* **Goal of the exercise**
With pictures left out, only the lines from the one containing "Open an existing script" through the end of the records should be reproduced exactly, please.

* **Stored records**
════════════════
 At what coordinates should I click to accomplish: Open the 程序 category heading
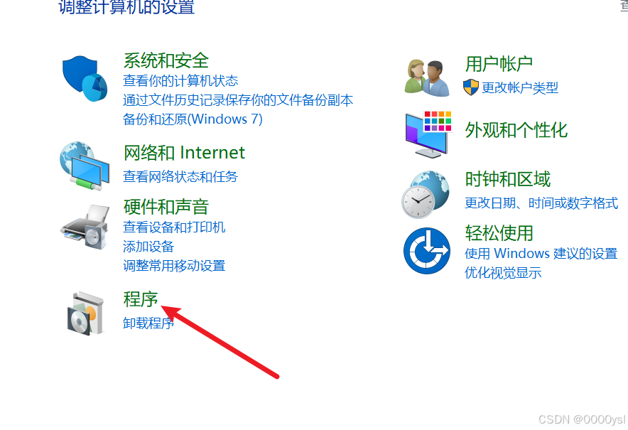(x=141, y=299)
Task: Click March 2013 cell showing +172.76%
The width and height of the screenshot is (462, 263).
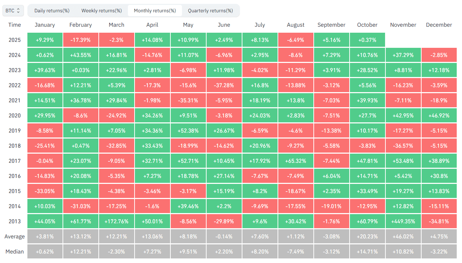Action: (x=117, y=222)
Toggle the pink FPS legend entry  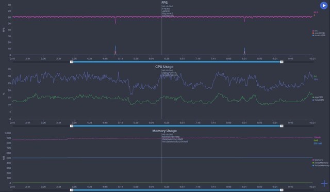tap(315, 31)
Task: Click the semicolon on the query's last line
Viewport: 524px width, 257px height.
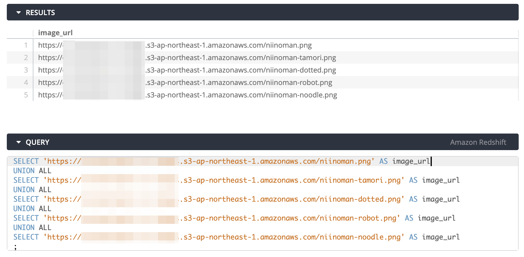Action: [x=15, y=247]
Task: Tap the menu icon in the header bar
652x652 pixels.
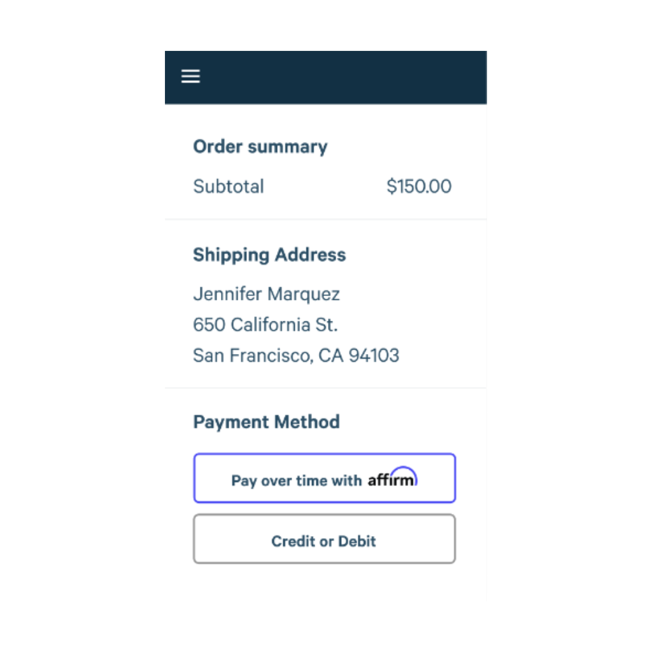Action: (190, 76)
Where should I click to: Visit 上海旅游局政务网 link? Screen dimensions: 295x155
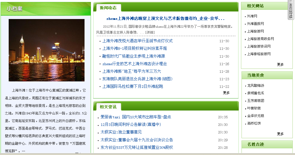260,39
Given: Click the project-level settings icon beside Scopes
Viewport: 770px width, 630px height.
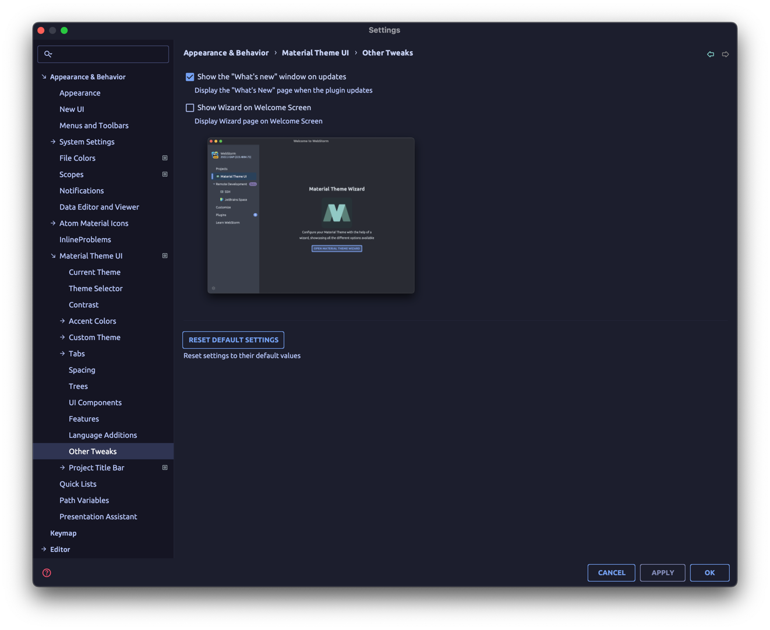Looking at the screenshot, I should tap(165, 174).
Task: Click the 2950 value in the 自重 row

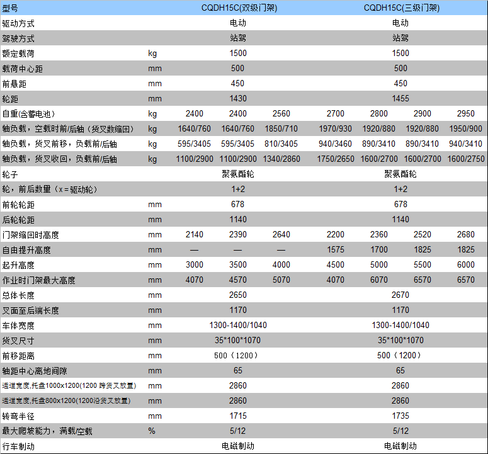Action: 465,114
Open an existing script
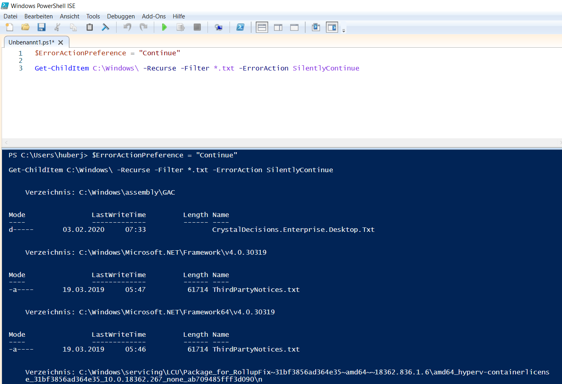 click(25, 27)
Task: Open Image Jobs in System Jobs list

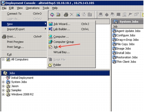Action: (124, 49)
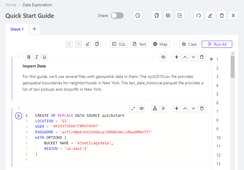Image resolution: width=244 pixels, height=170 pixels.
Task: Open the workbook history clock icon
Action: (138, 16)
════════════════
* **Reply to the task**
Open an existing script
 click(25, 27)
Task: Open Image Jobs in System Jobs list

Action: (124, 49)
Image resolution: width=244 pixels, height=170 pixels.
Task: Open the workbook history clock icon
Action: (138, 16)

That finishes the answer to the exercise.